The 18-year-old Ha was perhaps the most intriguing second-round footnote of the draft, taken with the 46th pick by the Trail Blazers, while being accompanied by the doubts that go with being one year removed from a South Korean high school.

Ha is both a curiosity piece and a signal that the cultural shift is complete.

The old basketball establishment has fought the NBA since the drafting of Kevin Garnett in 1995, and the new NBA has won.

The high school/college argument is moot, so ‘90s, as the four college seniors tabbed in the first round could tell. They stayed in college at the risk of their draft position.

No one could have been more insulted or confused than Jameer Nelson, the St. Joseph’s point guard who slipped to No. 20 in the draft after being selected the college Player of the Year last season. He fell behind the eight prep stars, their long-term potential deemed more compelling than their capacity to make an immediate contribution.

The NBA came down on the side of potential in all too many cases, starting with Orlando’s decision to select high school player Dwight Howard with the No. 1 pick overall instead of Emeka Okafor, who was coming off a national championship season at Connecticut.

Howard has been labeled the next Garnett or Kwame Brown, the gamble clear enough and a reflection of where the NBA is.

David Stern is inclined to end the NBA’s ever-growing mission as a minor league, either with a minimum age or a more useful developmental league.
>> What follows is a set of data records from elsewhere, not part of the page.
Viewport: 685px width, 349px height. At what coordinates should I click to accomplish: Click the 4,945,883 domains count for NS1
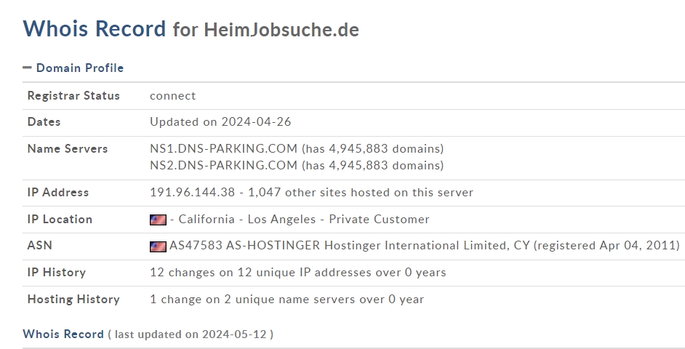pyautogui.click(x=372, y=148)
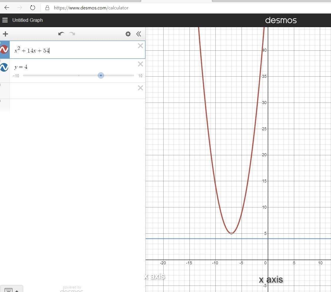Image resolution: width=331 pixels, height=292 pixels.
Task: Open the expression list settings gear
Action: point(128,34)
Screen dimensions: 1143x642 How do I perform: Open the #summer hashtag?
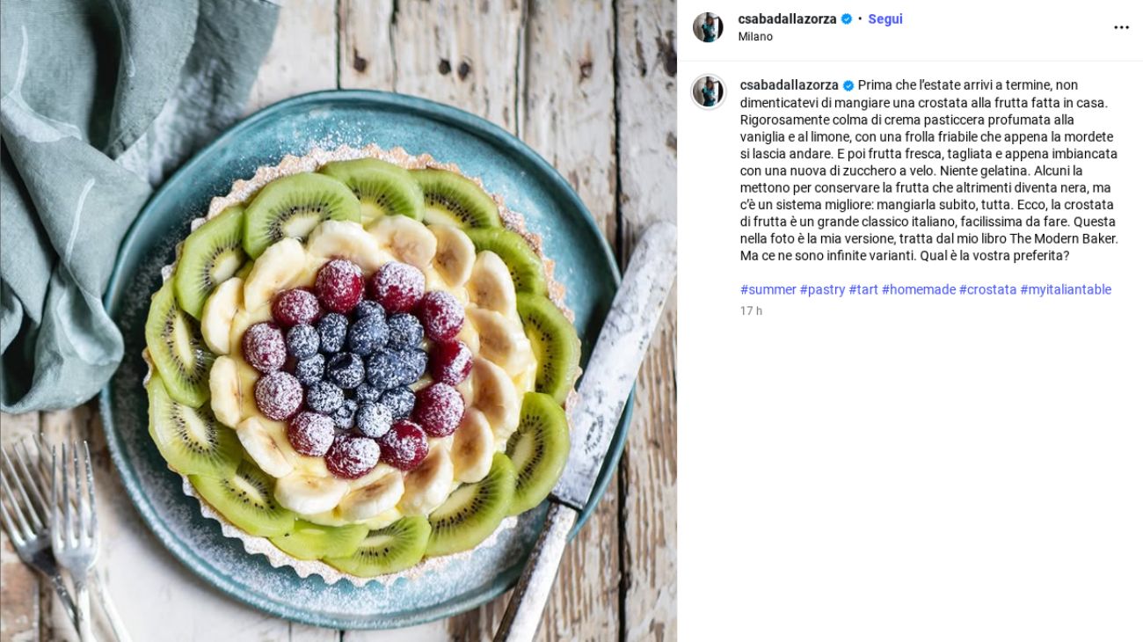768,289
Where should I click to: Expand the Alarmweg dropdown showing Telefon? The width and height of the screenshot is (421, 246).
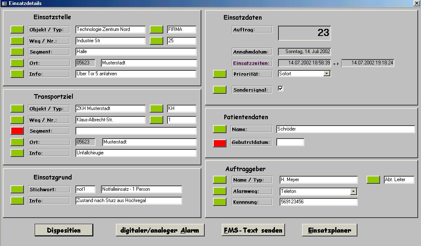coord(354,192)
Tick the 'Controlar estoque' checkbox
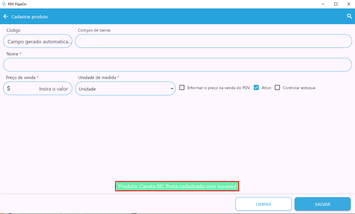 click(x=277, y=88)
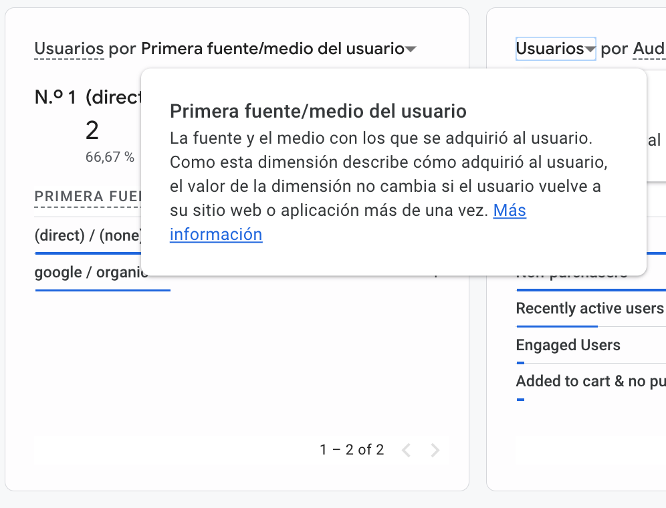Viewport: 666px width, 508px height.
Task: Expand the Primera fuente/medio dimension dropdown arrow
Action: 411,49
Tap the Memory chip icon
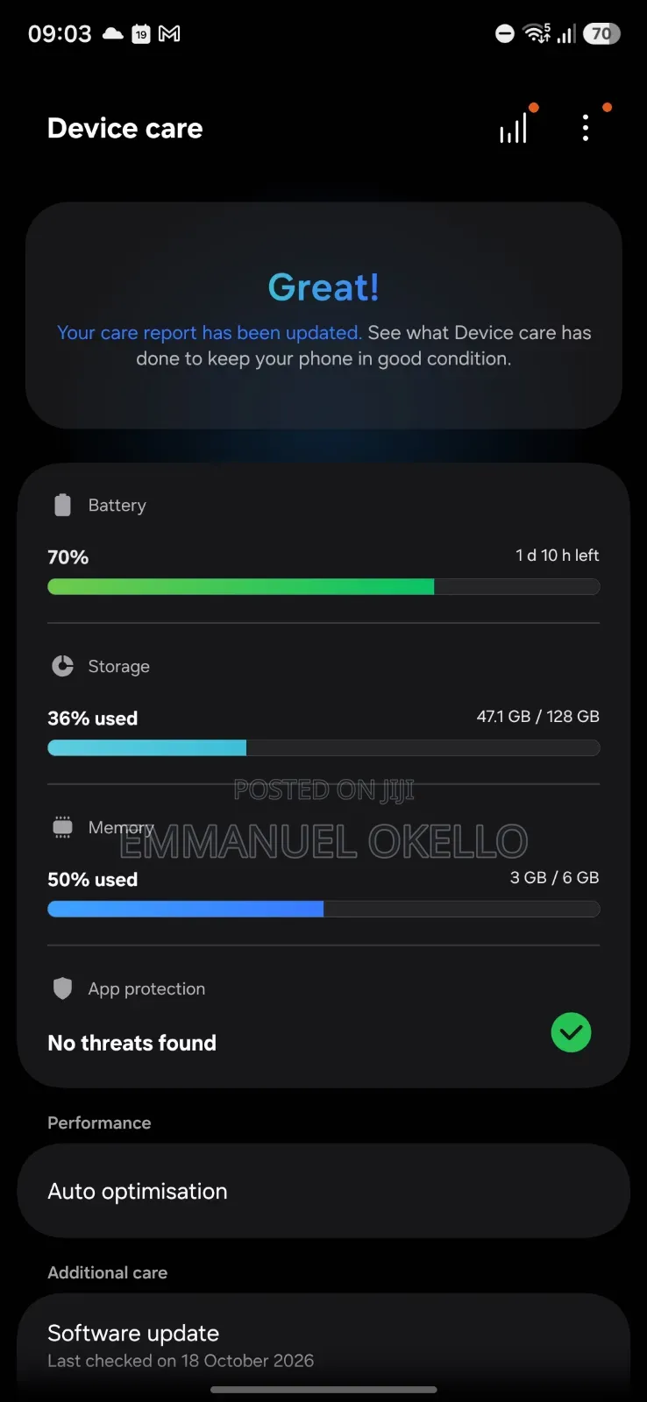Viewport: 647px width, 1402px height. pos(62,827)
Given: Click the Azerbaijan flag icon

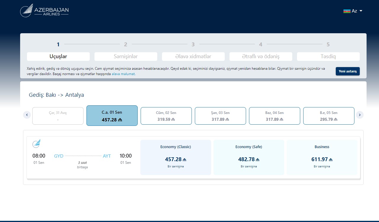Looking at the screenshot, I should point(347,11).
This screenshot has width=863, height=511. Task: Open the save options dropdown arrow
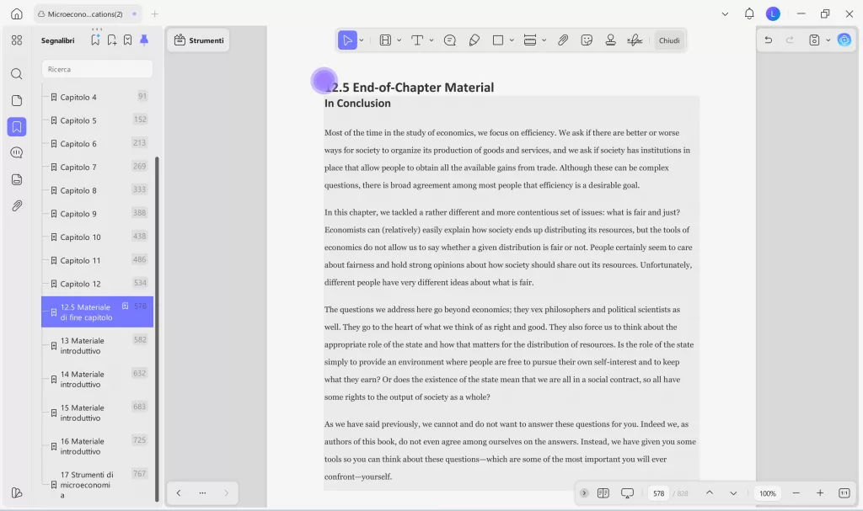pyautogui.click(x=827, y=40)
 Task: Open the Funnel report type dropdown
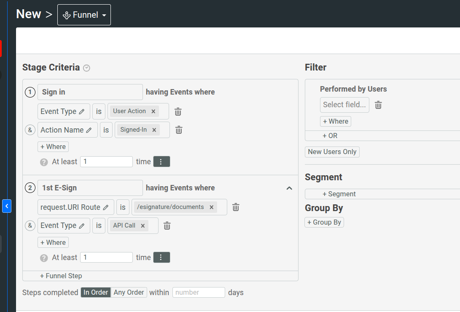pos(84,14)
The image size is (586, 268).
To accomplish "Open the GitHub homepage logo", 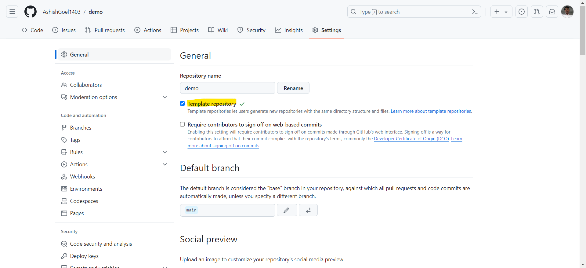I will coord(31,12).
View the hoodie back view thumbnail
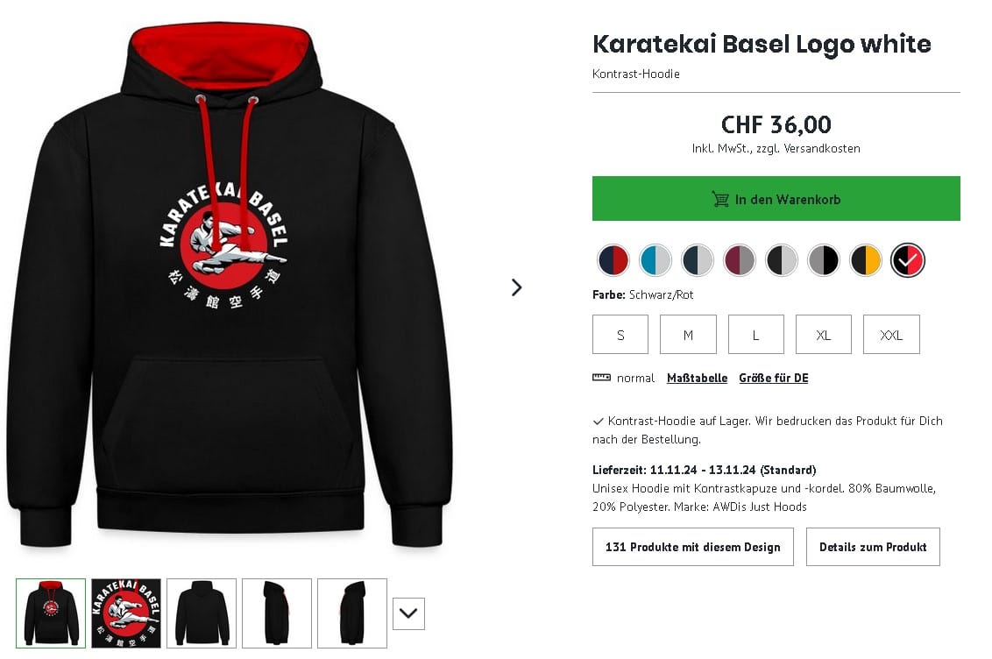 [x=202, y=613]
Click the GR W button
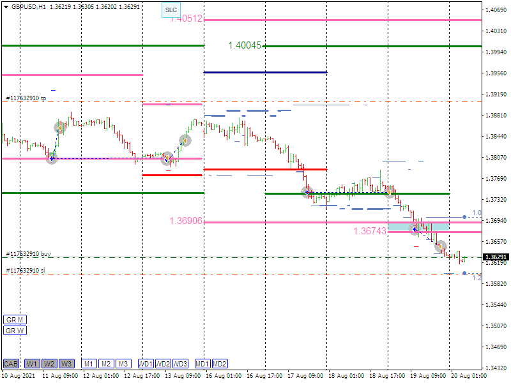Screen dimensions: 511x383 pos(14,331)
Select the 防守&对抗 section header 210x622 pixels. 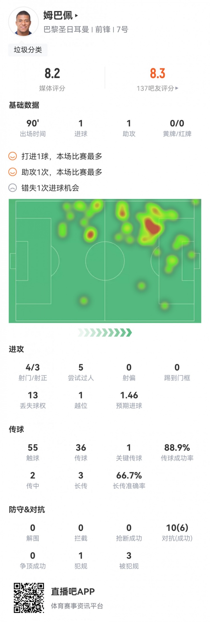click(27, 509)
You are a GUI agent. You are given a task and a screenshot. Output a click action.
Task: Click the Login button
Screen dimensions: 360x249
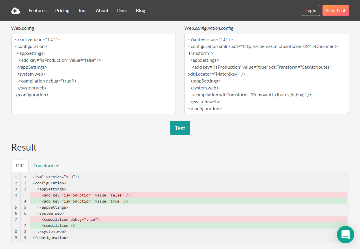pos(311,10)
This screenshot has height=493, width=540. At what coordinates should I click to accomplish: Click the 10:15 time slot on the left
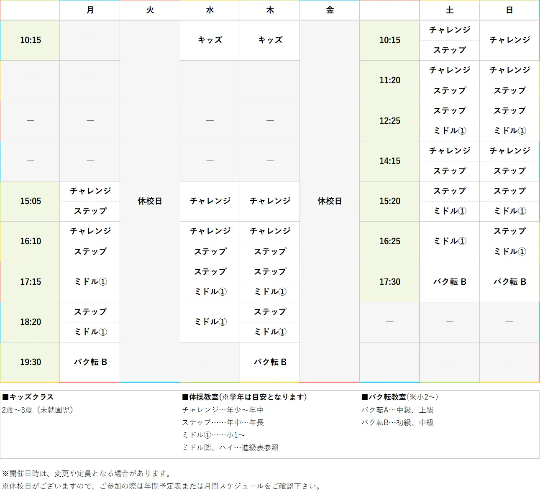coord(30,40)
A preponderance of those lacking in fundamentals is bad for business, notably with too many of the playoff entries from the Eastern Conference.

Yet the NBA’s message to the young remains firm.

As Stanford junior Josh Childress put it: “The more years you stay in school, the more opportunity the NBA people have to pick you apart. At the same time, it pays to go to school to develop and get mature.”

His qualifier is no homage to a college education, the last refuge of the old basketball establishment, just an acknowledgement of the vast physical differences between a high school senior and a college junior.

The 29-player breakdown of the first round featured eight high school players, eight college juniors, six international players, four college seniors and a couple of partridges from a mostly bare tree.

The NBA’s quest to leave no appealing body behind now extends to another improbable basketball outpost in Asia, to the 7-foot-3, 305-pound Ha, of Seoul.

He is said to have Yao Ming-like qualities, a natural comparison, though not necessarily accurate.

Yao was the next Rik Smits until it was determined he could be so much more.

Ha’s high school coach lends the typical voice of support.

“Even with such imposing height, he is nimble and shrewd, keying rallies at both ends of the court,” Lee Yun-hwan said. “He can play a game all the way through without losing his wind.”

A point guard who played with Ha on the South Korean national team questioned the maturity level of Ha to the Korea Times.

The point guard recalled the time the coach hurt Ha’s feelings during practice.

“He ran outside and wept, saying, ‘I can’t do that.’” Kim Seung-hyun said. “That was not even all that harsh. But, of course, it could be to a boy like him.”

It seems Ha already has met one of the challenges of the NBA, considering the high number of crybabies who labor under the Jerry West logo.

The oldest crybabies are the coaches.

Nothing is guaranteed to a second-round pick, neither the scaled-down money nor a roster spot.

Ha is seeking to have the last laugh.

He is halfway there, with one Ha awaiting a second Ha.